==== EXERCISE INPUT ====

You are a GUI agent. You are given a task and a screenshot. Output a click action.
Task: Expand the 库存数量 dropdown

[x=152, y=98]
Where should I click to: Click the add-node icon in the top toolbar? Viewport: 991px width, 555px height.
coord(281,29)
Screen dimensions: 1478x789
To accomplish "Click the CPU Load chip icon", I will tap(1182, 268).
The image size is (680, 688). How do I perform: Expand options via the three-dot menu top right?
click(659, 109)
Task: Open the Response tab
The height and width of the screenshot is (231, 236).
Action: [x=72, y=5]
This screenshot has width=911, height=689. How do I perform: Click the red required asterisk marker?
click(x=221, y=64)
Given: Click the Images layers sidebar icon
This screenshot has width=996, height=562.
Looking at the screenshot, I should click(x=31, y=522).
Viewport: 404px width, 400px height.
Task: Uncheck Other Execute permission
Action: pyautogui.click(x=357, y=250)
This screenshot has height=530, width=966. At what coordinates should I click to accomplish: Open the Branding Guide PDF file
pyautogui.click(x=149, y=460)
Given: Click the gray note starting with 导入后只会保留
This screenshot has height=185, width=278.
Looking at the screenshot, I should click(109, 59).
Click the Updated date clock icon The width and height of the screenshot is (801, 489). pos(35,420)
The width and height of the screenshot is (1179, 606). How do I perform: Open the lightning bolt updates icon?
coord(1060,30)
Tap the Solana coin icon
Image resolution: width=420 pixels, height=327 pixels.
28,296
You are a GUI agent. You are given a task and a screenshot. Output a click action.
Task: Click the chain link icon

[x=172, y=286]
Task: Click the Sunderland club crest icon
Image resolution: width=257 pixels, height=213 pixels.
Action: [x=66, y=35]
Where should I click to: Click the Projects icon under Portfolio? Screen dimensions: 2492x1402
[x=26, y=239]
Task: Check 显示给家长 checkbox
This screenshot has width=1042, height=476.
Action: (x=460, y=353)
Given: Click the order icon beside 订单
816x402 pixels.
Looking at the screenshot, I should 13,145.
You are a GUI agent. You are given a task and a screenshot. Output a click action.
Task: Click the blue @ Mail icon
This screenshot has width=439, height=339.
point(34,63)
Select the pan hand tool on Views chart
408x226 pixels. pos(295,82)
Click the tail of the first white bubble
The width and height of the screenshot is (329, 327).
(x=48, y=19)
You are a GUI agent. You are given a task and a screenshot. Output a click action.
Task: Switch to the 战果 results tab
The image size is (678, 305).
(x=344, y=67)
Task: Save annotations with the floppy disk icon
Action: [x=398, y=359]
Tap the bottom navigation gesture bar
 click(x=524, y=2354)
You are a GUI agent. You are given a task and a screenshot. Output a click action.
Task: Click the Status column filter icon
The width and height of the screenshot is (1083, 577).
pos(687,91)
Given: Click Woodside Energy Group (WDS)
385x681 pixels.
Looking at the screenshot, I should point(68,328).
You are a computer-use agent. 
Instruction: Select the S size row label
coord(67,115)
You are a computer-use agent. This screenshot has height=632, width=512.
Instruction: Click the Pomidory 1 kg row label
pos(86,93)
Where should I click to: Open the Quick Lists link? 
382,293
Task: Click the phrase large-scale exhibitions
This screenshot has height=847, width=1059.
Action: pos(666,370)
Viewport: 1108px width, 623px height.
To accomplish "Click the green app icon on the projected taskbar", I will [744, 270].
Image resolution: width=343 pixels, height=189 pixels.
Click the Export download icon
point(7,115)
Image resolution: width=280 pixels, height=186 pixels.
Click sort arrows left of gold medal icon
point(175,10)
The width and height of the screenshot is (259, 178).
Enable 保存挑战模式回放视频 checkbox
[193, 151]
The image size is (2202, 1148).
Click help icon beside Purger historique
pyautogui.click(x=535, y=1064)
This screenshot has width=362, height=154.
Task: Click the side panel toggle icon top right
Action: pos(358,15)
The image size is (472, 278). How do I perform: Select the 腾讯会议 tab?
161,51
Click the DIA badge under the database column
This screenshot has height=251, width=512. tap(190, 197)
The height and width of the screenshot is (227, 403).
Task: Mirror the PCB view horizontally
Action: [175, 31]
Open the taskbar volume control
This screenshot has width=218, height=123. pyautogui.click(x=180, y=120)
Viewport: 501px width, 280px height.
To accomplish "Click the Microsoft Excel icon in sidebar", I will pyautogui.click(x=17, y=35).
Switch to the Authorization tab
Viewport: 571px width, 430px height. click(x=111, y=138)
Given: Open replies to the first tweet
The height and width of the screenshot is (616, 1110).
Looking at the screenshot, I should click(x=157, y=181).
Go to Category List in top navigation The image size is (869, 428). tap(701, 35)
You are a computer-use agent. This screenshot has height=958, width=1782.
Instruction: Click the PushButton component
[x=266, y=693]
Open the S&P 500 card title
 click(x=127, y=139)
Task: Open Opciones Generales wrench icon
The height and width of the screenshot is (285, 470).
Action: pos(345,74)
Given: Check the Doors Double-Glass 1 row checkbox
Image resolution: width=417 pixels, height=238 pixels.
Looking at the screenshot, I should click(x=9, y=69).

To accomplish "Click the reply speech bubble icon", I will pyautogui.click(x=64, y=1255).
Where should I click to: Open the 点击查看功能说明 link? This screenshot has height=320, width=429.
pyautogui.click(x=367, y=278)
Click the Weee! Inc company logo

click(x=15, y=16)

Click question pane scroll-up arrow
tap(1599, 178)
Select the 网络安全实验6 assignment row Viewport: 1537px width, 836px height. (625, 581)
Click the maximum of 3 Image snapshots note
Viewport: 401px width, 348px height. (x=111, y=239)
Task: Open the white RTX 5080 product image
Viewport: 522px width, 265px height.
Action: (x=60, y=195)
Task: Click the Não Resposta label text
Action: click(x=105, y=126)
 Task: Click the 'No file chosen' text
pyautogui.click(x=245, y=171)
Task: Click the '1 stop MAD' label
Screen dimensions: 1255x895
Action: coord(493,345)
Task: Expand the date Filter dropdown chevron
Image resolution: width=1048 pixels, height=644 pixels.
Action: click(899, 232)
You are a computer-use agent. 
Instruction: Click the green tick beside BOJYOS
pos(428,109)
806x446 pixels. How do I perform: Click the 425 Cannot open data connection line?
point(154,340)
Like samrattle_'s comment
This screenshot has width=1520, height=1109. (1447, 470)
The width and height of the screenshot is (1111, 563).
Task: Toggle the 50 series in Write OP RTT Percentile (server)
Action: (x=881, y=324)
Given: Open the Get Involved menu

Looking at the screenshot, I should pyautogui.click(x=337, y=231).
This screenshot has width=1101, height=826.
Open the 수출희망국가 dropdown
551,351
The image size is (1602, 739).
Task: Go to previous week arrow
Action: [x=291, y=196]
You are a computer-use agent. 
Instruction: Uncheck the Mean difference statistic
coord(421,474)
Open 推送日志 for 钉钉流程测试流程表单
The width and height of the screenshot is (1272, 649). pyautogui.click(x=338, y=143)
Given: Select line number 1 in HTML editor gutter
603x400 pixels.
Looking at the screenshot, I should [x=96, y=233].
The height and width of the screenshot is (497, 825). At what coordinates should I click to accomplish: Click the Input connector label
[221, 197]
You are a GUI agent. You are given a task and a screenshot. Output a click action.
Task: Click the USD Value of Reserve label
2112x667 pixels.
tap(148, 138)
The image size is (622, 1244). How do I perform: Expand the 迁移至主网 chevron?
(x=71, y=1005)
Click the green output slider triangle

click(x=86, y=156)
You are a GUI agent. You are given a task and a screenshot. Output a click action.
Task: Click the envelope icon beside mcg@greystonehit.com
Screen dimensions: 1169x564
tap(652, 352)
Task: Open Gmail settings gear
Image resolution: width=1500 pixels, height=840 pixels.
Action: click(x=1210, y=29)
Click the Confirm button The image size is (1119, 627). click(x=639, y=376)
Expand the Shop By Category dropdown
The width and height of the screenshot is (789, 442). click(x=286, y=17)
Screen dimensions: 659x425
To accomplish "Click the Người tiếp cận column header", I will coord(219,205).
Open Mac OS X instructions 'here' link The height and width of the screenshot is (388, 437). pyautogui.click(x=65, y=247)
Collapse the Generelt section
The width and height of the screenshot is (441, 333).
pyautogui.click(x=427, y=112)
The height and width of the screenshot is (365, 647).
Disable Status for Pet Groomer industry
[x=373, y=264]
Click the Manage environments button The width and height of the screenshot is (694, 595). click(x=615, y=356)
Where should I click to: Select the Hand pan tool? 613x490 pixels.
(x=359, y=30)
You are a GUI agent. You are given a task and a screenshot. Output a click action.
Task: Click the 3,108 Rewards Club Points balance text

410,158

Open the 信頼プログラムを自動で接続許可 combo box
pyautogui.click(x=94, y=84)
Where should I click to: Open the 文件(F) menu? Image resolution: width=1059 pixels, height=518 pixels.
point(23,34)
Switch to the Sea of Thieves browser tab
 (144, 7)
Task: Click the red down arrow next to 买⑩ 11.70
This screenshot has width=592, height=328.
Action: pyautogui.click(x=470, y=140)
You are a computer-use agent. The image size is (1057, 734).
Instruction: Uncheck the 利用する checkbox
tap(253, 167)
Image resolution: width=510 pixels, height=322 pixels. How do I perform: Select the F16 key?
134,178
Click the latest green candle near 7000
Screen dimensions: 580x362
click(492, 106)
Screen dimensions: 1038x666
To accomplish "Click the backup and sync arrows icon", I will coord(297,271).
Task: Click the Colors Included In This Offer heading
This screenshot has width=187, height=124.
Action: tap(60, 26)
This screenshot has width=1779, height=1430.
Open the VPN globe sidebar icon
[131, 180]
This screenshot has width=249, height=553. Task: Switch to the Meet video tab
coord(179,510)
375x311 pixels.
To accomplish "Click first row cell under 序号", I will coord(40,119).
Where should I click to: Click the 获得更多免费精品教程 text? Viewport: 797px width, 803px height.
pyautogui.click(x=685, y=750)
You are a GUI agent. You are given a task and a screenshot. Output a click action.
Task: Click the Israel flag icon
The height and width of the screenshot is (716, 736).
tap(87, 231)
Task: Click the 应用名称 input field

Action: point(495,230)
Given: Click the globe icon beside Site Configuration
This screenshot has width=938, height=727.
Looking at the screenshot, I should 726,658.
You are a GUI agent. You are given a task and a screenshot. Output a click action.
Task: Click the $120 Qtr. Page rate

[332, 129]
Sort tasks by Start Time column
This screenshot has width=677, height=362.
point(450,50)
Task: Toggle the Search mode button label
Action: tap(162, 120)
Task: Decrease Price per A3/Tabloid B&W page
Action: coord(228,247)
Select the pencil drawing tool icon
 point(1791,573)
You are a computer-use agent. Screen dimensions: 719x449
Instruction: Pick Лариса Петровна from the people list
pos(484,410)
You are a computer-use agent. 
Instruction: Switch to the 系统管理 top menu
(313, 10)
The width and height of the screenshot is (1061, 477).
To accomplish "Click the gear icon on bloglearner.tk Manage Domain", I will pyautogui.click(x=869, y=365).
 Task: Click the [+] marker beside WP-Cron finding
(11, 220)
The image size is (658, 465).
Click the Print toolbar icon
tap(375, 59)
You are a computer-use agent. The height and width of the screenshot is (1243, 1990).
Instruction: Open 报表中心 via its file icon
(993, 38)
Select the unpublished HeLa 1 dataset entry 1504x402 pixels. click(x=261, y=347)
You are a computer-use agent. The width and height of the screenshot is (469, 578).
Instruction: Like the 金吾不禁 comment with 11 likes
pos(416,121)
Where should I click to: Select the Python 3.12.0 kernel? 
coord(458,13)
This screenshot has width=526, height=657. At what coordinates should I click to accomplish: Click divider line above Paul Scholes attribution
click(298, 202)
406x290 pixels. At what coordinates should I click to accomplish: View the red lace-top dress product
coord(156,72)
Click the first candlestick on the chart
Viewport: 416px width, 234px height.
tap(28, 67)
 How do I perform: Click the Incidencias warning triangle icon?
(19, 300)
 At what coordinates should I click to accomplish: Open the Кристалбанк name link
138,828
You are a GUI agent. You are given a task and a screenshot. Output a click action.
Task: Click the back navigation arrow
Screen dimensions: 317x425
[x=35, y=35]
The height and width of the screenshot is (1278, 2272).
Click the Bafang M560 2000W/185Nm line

====

## WHAT THIS TASK INVOLVES
Reproduce verbatim the lines from the one containing "will pyautogui.click(x=64, y=1255)." up to and including the one containing "point(154,340)".

## RESULT
To accomplish "Click the reply speech bubble icon", I will pyautogui.click(x=64, y=1255).
Where should I click to: Open the 点击查看功能说明 link? This screenshot has height=320, width=429.
pyautogui.click(x=367, y=278)
Click the Weee! Inc company logo

click(x=15, y=16)

Click question pane scroll-up arrow
tap(1599, 178)
Select the 网络安全实验6 assignment row Viewport: 1537px width, 836px height. (625, 581)
Click the maximum of 3 Image snapshots note
Viewport: 401px width, 348px height. (x=111, y=239)
Task: Open the white RTX 5080 product image
Viewport: 522px width, 265px height.
Action: (x=60, y=195)
Task: Click the Não Resposta label text
Action: click(x=105, y=126)
 Task: Click the 'No file chosen' text
pyautogui.click(x=245, y=171)
Task: Click the '1 stop MAD' label
Screen dimensions: 1255x895
Action: coord(493,345)
Task: Expand the date Filter dropdown chevron
Image resolution: width=1048 pixels, height=644 pixels.
Action: click(899, 232)
You are a computer-use agent. 
Instruction: Click the green tick beside BOJYOS
pos(428,109)
806x446 pixels. How do I perform: Click the 425 Cannot open data connection line?
point(154,340)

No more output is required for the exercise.